**Problem to solve:** In these entries, tally the lines where "will" occurs. Respond with only the count.

**Recorded information:**
^^^^^^^^^^^^^^^^
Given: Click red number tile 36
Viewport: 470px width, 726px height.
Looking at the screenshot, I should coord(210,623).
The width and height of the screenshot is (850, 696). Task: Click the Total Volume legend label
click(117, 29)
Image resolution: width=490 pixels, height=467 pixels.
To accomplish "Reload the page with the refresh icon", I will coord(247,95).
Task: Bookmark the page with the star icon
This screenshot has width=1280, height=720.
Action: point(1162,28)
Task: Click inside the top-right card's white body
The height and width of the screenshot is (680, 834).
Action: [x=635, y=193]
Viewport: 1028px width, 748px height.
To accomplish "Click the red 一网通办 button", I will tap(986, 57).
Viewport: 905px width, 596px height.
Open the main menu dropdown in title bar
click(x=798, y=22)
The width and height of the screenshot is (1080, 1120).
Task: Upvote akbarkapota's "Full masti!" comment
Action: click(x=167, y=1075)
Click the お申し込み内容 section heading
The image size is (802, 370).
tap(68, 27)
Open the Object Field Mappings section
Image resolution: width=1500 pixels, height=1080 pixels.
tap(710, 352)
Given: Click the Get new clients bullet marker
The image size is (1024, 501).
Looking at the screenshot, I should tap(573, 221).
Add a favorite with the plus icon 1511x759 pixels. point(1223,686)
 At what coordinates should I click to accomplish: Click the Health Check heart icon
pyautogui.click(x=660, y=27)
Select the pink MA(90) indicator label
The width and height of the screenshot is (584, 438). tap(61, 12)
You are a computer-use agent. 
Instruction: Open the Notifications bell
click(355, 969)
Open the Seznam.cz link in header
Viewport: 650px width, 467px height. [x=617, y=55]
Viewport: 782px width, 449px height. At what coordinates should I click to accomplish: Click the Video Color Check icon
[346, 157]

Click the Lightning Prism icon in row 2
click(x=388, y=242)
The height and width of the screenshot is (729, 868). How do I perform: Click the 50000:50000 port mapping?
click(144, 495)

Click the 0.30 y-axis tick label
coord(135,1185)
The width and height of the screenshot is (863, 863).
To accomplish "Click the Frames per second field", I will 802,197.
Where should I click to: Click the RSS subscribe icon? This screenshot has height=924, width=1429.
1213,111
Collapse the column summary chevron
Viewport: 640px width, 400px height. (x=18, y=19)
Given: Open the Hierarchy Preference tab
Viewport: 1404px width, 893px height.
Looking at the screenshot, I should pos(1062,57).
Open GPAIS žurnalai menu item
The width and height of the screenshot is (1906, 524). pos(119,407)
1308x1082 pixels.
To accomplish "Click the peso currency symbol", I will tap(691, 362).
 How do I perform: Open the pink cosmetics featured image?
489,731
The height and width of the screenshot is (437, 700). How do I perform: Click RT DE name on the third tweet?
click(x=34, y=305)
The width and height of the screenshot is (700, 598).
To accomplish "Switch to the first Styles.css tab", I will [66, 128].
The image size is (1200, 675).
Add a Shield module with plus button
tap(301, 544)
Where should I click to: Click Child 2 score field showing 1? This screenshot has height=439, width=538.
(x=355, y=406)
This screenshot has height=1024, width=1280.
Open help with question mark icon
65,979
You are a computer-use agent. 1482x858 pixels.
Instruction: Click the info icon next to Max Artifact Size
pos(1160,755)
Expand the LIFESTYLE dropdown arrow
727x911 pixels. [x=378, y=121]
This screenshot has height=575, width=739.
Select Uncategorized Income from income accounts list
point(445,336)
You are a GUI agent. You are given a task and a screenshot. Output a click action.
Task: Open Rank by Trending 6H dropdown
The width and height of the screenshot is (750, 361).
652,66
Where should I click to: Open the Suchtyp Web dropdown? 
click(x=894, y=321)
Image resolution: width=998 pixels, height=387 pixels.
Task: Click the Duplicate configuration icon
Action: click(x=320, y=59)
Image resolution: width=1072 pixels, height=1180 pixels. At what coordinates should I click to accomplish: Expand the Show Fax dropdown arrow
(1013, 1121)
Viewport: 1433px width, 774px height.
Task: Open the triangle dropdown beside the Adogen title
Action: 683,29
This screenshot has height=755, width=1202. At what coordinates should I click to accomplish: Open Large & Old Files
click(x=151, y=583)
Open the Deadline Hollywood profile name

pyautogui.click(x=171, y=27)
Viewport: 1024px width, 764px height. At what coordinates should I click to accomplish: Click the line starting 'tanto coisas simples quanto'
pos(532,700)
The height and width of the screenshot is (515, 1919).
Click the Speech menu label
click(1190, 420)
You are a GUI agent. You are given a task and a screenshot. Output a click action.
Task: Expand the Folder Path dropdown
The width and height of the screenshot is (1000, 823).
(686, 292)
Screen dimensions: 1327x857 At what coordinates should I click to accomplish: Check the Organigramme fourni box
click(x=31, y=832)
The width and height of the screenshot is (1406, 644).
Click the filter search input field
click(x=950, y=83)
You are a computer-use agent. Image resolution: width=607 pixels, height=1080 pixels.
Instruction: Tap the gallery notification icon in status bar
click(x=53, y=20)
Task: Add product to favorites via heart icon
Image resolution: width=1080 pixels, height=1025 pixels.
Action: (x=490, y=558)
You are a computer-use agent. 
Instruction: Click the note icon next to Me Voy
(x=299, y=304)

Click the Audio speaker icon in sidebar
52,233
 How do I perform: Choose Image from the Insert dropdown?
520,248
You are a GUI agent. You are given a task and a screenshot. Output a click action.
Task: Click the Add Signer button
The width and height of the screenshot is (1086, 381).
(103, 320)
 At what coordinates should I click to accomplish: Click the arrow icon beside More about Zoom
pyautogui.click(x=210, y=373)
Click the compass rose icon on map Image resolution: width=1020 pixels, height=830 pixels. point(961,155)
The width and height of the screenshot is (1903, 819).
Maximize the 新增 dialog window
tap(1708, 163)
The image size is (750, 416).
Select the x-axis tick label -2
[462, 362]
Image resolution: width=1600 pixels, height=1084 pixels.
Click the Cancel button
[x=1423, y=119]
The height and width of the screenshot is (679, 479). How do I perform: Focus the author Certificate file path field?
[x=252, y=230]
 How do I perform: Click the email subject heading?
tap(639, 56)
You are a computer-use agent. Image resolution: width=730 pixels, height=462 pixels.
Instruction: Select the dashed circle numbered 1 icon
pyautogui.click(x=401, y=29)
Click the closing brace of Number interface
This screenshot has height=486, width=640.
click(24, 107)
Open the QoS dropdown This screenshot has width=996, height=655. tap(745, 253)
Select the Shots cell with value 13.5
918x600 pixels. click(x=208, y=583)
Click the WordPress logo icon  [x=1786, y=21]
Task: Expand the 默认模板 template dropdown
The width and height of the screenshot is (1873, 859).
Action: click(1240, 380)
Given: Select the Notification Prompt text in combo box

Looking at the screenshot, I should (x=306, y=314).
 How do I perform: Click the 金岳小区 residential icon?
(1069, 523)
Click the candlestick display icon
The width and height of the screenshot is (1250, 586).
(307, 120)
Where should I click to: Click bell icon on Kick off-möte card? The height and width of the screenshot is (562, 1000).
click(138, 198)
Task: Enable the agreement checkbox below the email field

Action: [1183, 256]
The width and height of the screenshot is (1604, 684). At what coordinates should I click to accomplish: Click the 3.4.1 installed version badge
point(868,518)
^^^^^^^^^^^^^^^^
**Response to the task:** 5